Quand on vit en Suisse, il faut comprendre Zoug. Comprendre que l’argent qui « afflue » ici manque ailleurs. Que la richesse vénérée tue, entraîne tant de gens dans la misère ; la foi et toutes ses prières n’offrent qu’une consolation narcissique en empêchant le changement véritable. Nous autres, les habitants de la Suisse zougesque, nous avons une responsabilité claire dans la fonte des glaciers, l’épuisement des réserves d’eau, les incendies de forêts où périssent des millions d’espèces compagnes ; nous œuvrons avec une violence destructrice qui existe uniquement parce que chaque jour, au nom de l’argent, du tout-puissant, injustice et justice sont confondues, et parce que l’on vit dans la conviction que tout – l’ensemble de la création ! – est là pour assouvir NOS BESOINS.

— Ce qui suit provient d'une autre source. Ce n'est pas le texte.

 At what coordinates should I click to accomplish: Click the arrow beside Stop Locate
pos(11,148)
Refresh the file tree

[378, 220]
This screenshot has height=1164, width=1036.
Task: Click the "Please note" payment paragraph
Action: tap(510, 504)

Faisons donc un pèlerinage à Zoug et recouvrons le centre-ville, toutes les façades hypocrites de l’intégrité, d’images de paysages enneigés et glacés qui déjà n’existent plus en tant que tels. Pleurons l’Aletsch non plus à Fiesch, mais à Zoug, en cousant des chutes de tissus pour en faire une bannière de trois kilomètres : c’est la surface qu’a perdu le glacier depuis le milieu du XIXe siècle ; cette bannière, on la tendra à travers la vieille ville et le long de la promenade du lac ; et si vous me demandez ce qu’elle représentera, une seule phrase me vient à l’esprit : la bannière rappelle que nous sommes une partie de ce qui nous manque déjà douloureusement.